Problema planteado: Extrae completo y sin cambios el fragmento sobre el reinado de Nerón que aparece más abajo.

Fragmento mostrado:
____________
La política exterior de Nerón estuvo marcada por la falta de coherencia en la consideración del imperio como una unidad global, que necesitaba una acción equilibrada. De una parte, las tendencias filohelenas del emperador; de otra, la existencia real de problemas en la frontera oriental, se mezclaron para trasladar el peso de la política exterior a Oriente cuando todavía las raíces del imperio se encontraban en las provincias occidentales. La negligencia en la dedicación a los problemas provinciales, en un momento de crisis general, y todavía más, de crispación en la propia Roma, habrían de ampliar fatalmente el círculo de los descontentos hasta degenerar en rebelión abierta contra el trono. Parece necesario entrar en el análisis del mecanismo que daría al traste con el reinado de Nerón para comprender, por encima de los acontecimientos que desde el regreso del viaje a Grecia se precipitaron en rápida sucesión, las causas de esa extensa confabulación. Más allá de una simple conjura de palacio, como la que acabó con Calígula, el malestar general terminó convulsionando todas las fuerzas operantes del imperio —Senado, ejército, provincias— para producir una catástrofe que ya no quedó circunscrita sólo al cambio de dinasta, sino al cuestionamiento de la propia esencia del principado, sus funciones y su organización.
E
n el largo pulso mantenido entre Nerón y la aristocracia senatorial como consecuencia de un conflicto plurivalente, donde, frente a las tradiciones romanas, se trataba de imponer una ideología helenizante y autocrática, el
princeps
sólo encontró la solución a corto plazo de aniquilar a los exponentes de una oposición que, en sí misma, no era producto de un frente común y coherente en sus principios y metas. Pero si la ideología no había podido aunar a las fuerzas hostiles a Nerón, la represión consiguió crear una coalición que, por encima de su heterogeneidad social e ideológica, se manifestó concorde y firmemente convencida de la necesidad de derrocar al emperador. Es cierto que este aglutinante, incluso aunando todas las fuerzas de la aristocracia, no habría pasado de una conjura más, circunscrita al entorno de palacio, si la coyuntura económica, social, moral y política no hubiera proporcionado a los miembros de la oposición las armas ideológicas para extender el descontento a círculos más amplios.
____________
Datos proporcionados:
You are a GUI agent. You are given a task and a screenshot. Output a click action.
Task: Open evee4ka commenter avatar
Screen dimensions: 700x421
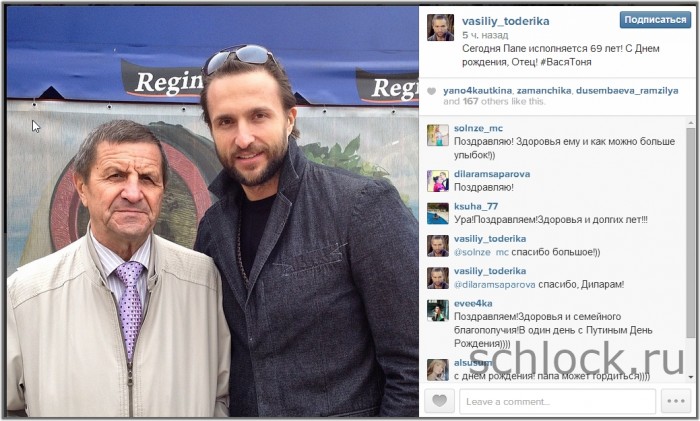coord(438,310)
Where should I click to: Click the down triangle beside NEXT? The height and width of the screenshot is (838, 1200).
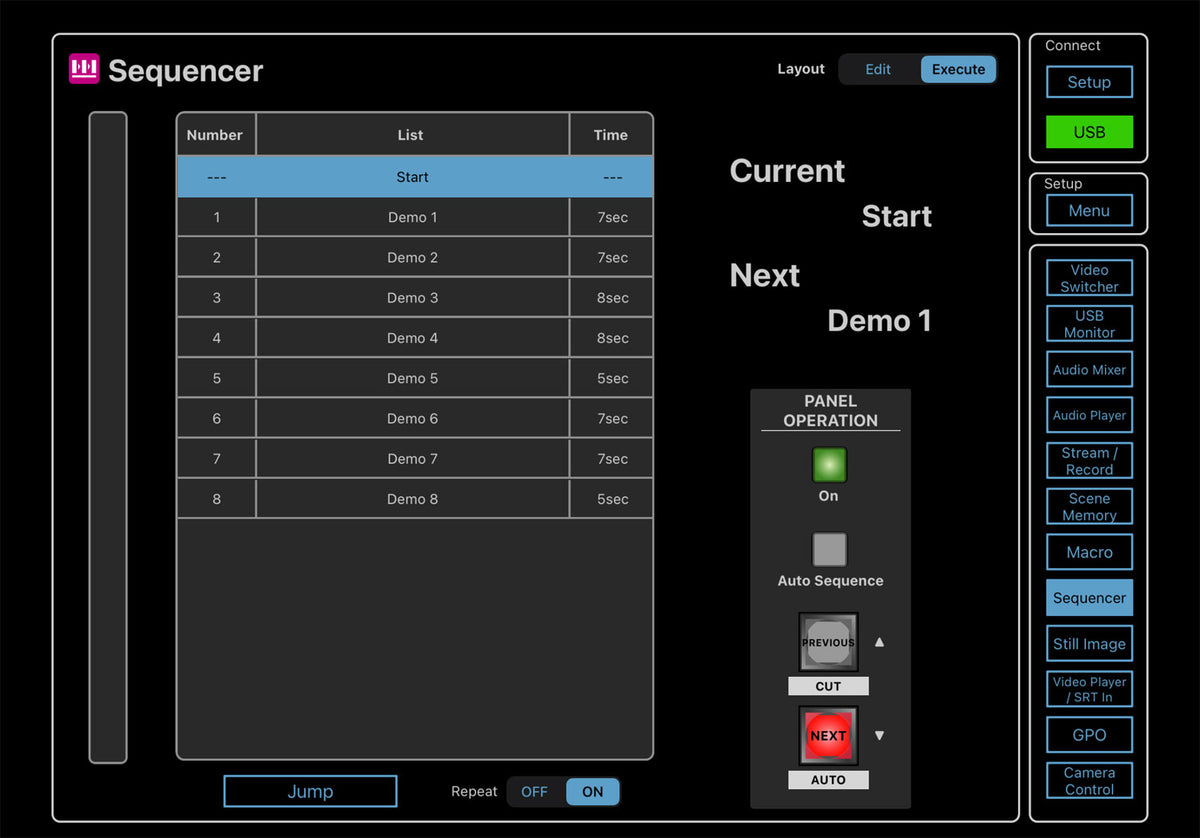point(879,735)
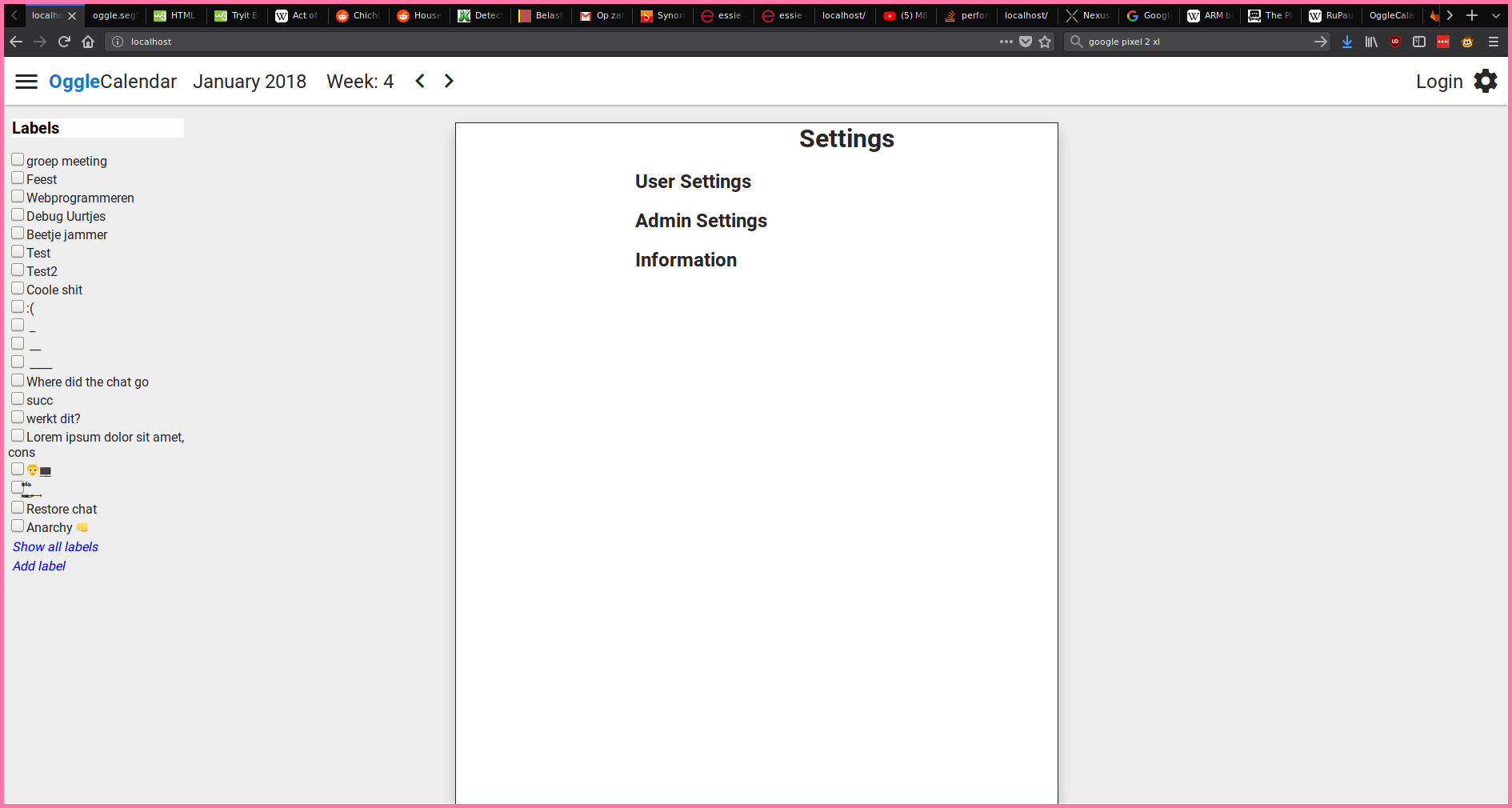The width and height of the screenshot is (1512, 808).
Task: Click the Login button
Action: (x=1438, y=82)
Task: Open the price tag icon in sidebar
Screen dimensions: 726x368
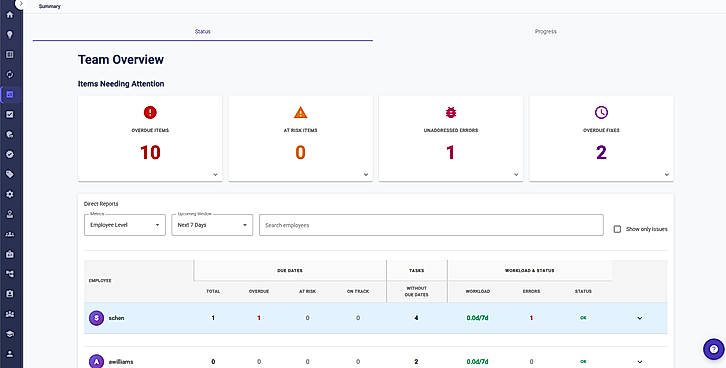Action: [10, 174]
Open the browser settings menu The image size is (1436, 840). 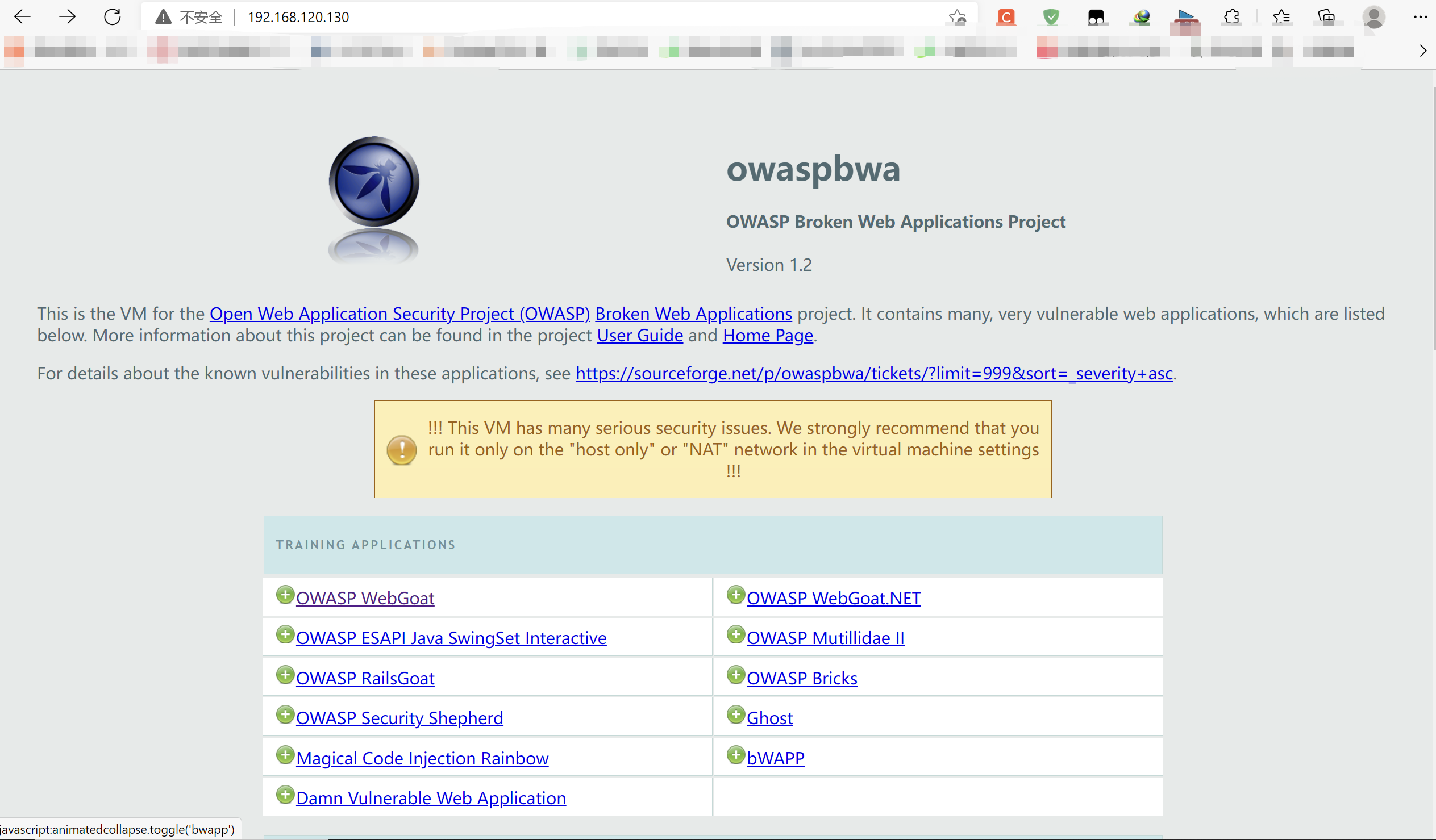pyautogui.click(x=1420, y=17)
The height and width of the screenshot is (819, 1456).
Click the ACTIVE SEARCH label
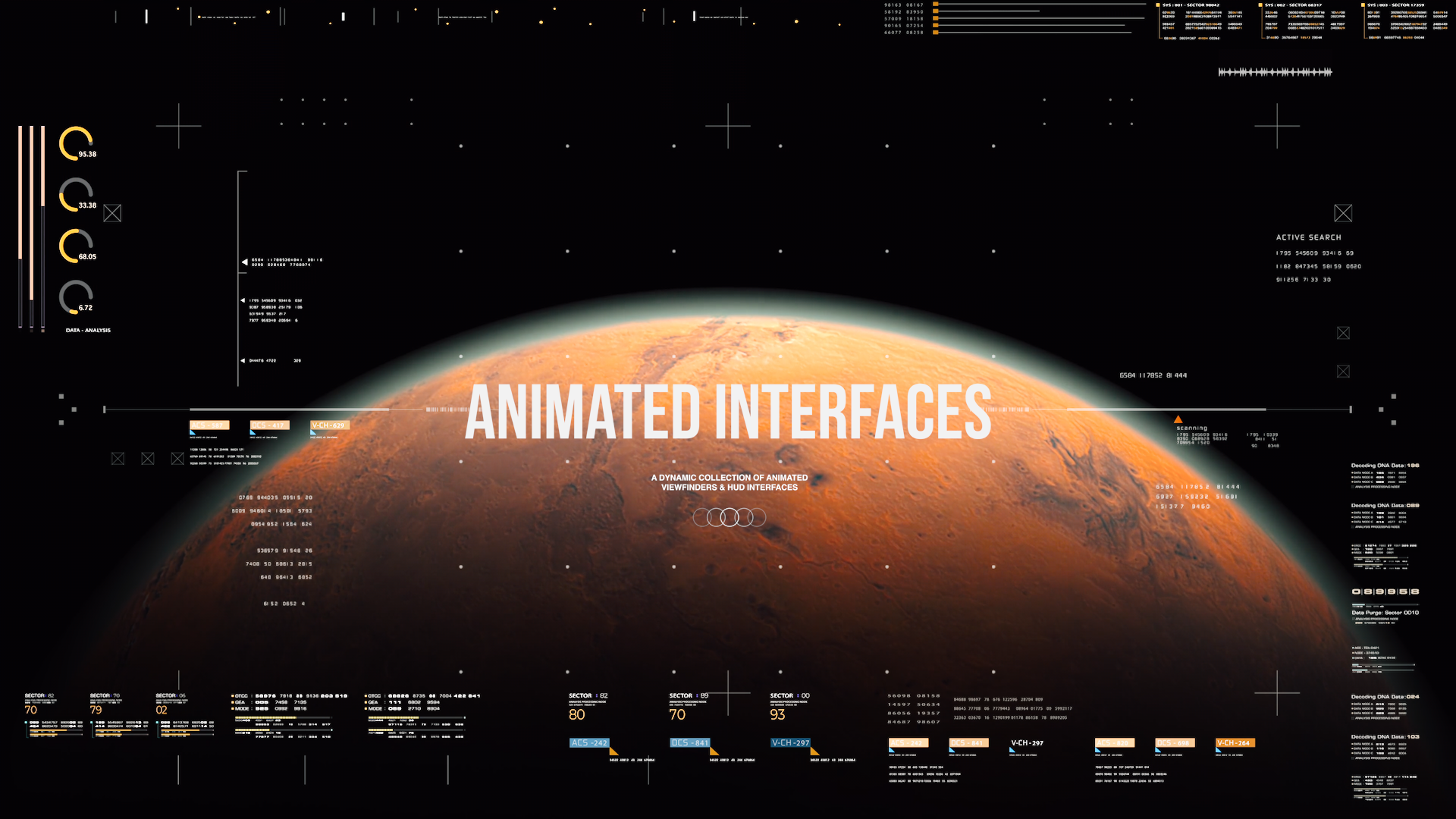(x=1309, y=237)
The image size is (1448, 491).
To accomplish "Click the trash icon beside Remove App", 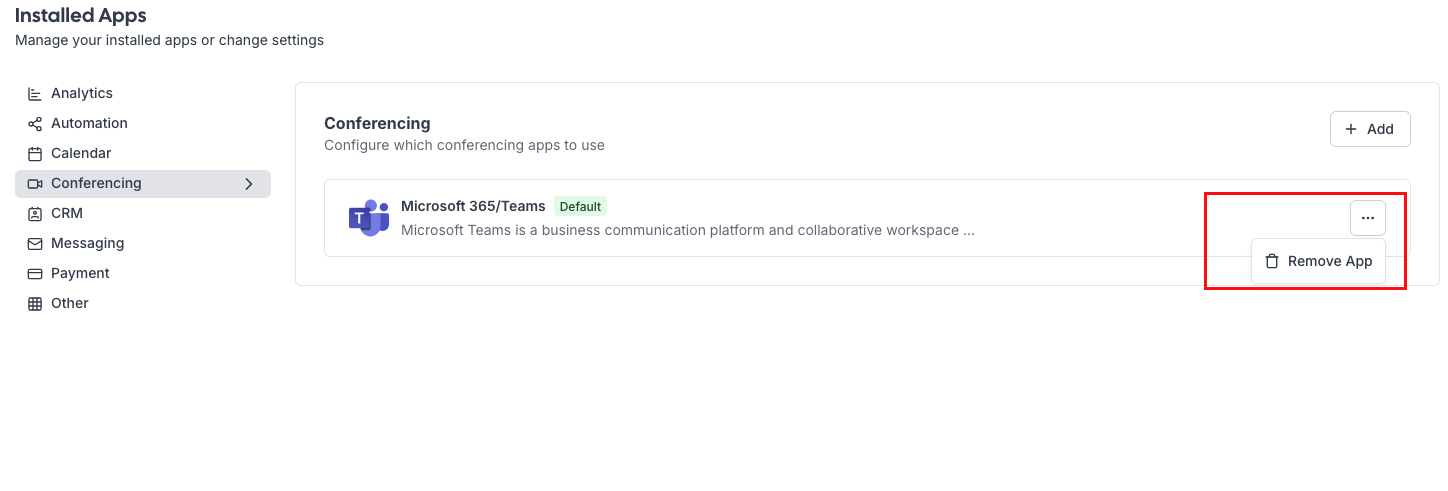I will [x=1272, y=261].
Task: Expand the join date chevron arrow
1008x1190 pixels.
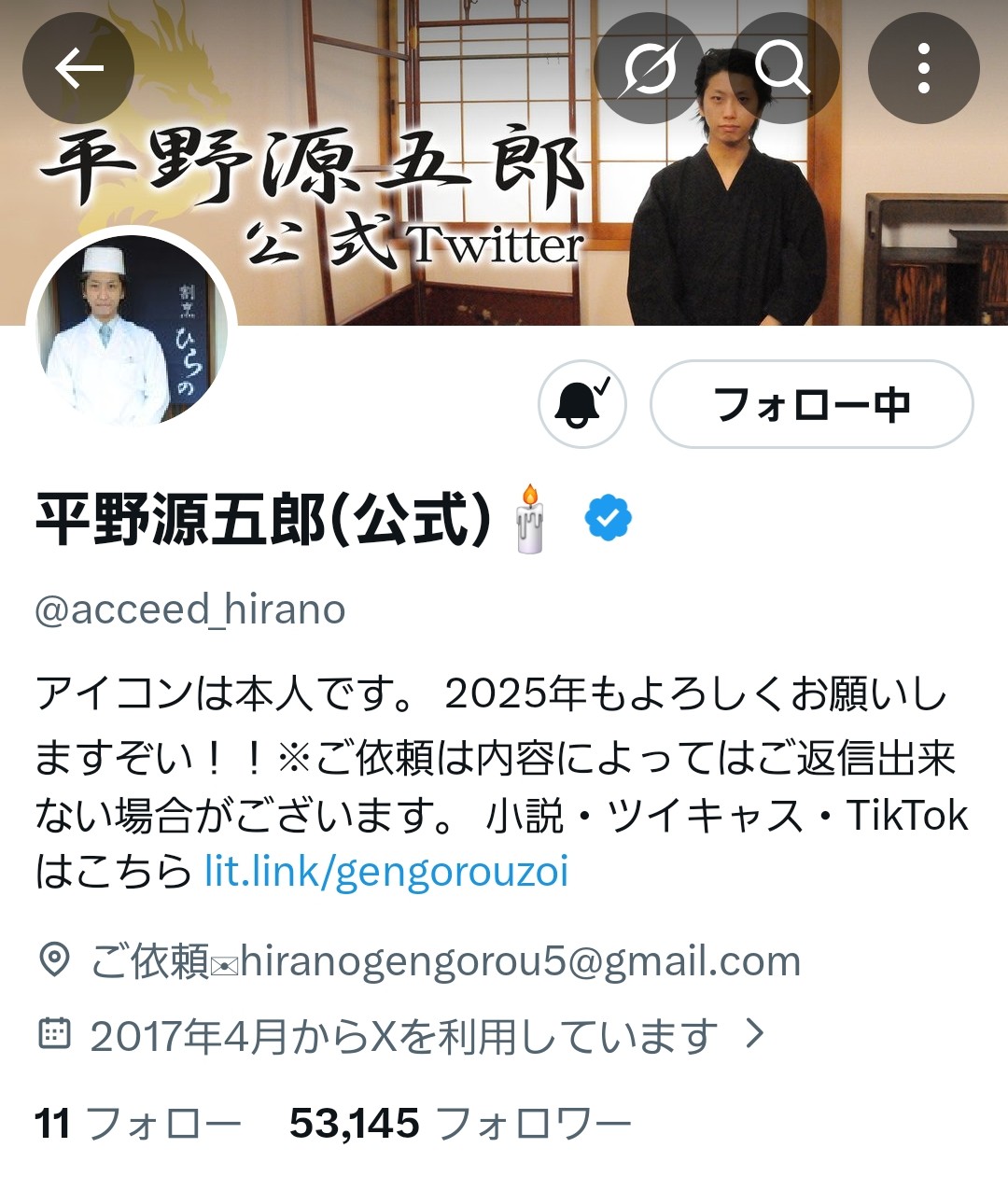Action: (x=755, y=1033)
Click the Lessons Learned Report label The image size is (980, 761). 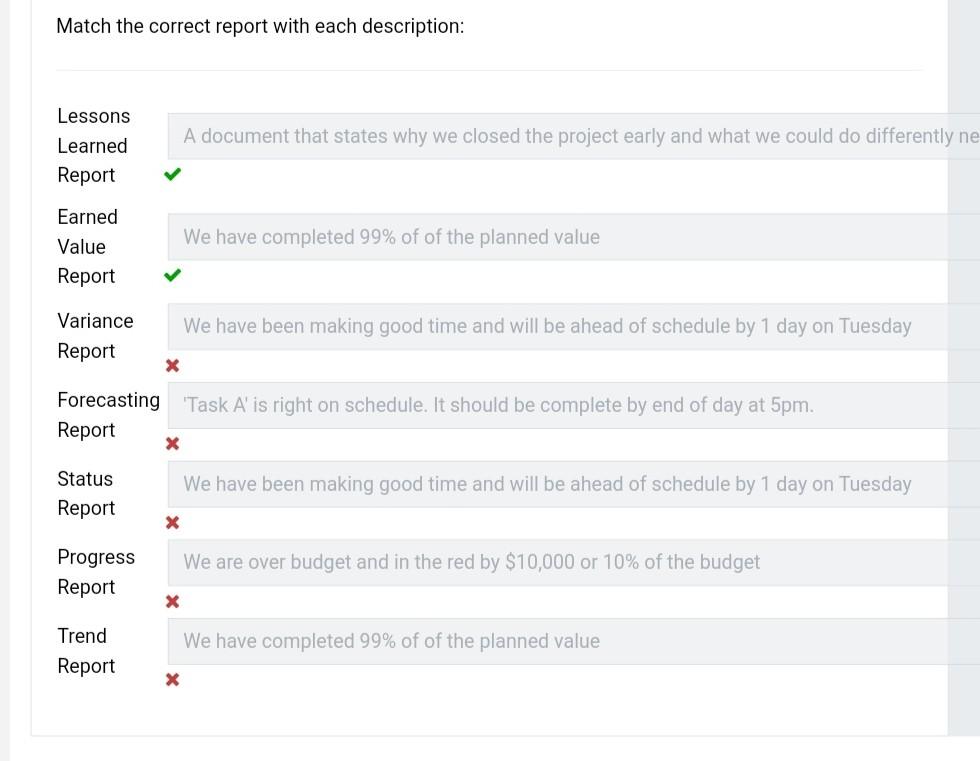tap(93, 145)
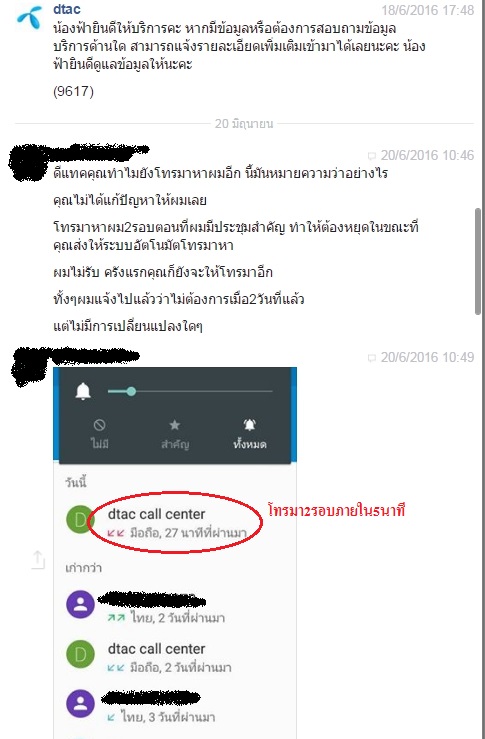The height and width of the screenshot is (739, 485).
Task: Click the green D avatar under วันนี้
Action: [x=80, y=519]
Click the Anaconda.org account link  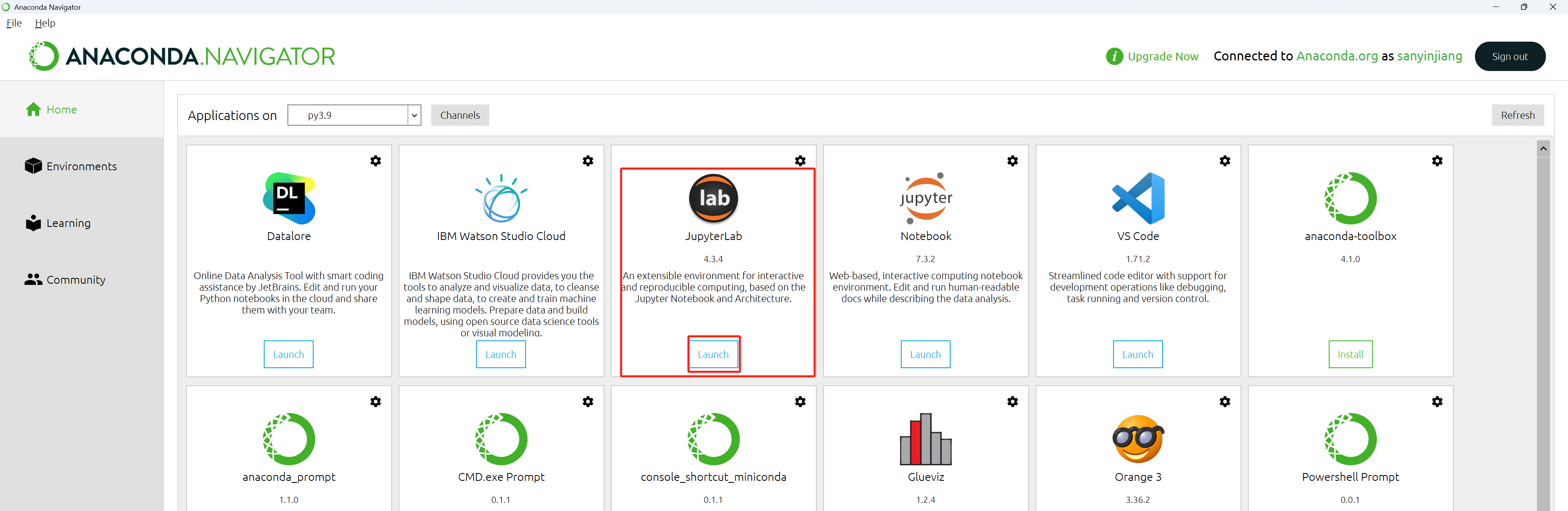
____________
Resultado del ejercicio:
La política exterior de Nerón estuvo marcada por la falta de coherencia en la consideración del imperio como una unidad global, que necesitaba una acción equilibrada. De una parte, las tendencias filohelenas del emperador; de otra, la existencia real de problemas en la frontera oriental, se mezclaron para trasladar el peso de la política exterior a Oriente cuando todavía las raíces del imperio se encontraban en las provincias occidentales. La negligencia en la dedicación a los problemas provinciales, en un momento de crisis general, y todavía más, de crispación en la propia Roma, habrían de ampliar fatalmente el círculo de los descontentos hasta degenerar en rebelión abierta contra el trono. Parece necesario entrar en el análisis del mecanismo que daría al traste con el reinado de Nerón para comprender, por encima de los acontecimientos que desde el regreso del viaje a Grecia se precipitaron en rápida sucesión, las causas de esa extensa confabulación. Más allá de una simple conjura de palacio, como la que acabó con Calígula, el malestar general terminó convulsionando todas las fuerzas operantes del imperio —Senado, ejército, provincias— para producir una catástrofe que ya no quedó circunscrita sólo al cambio de dinasta, sino al cuestionamiento de la propia esencia del principado, sus funciones y su organización.
E
n el largo pulso mantenido entre Nerón y la aristocracia senatorial como consecuencia de un conflicto plurivalente, donde, frente a las tradiciones romanas, se trataba de imponer una ideología helenizante y autocrática, el
princeps
sólo encontró la solución a corto plazo de aniquilar a los exponentes de una oposición que, en sí misma, no era producto de un frente común y coherente en sus principios y metas. Pero si la ideología no había podido aunar a las fuerzas hostiles a Nerón, la represión consiguió crear una coalición que, por encima de su heterogeneidad social e ideológica, se manifestó concorde y firmemente convencida de la necesidad de derrocar al emperador. Es cierto que este aglutinante, incluso aunando todas las fuerzas de la aristocracia, no habría pasado de una conjura más, circunscrita al entorno de palacio, si la coyuntura económica, social, moral y política no hubiera proporcionado a los miembros de la oposición las armas ideológicas para extender el descontento a círculos más amplios.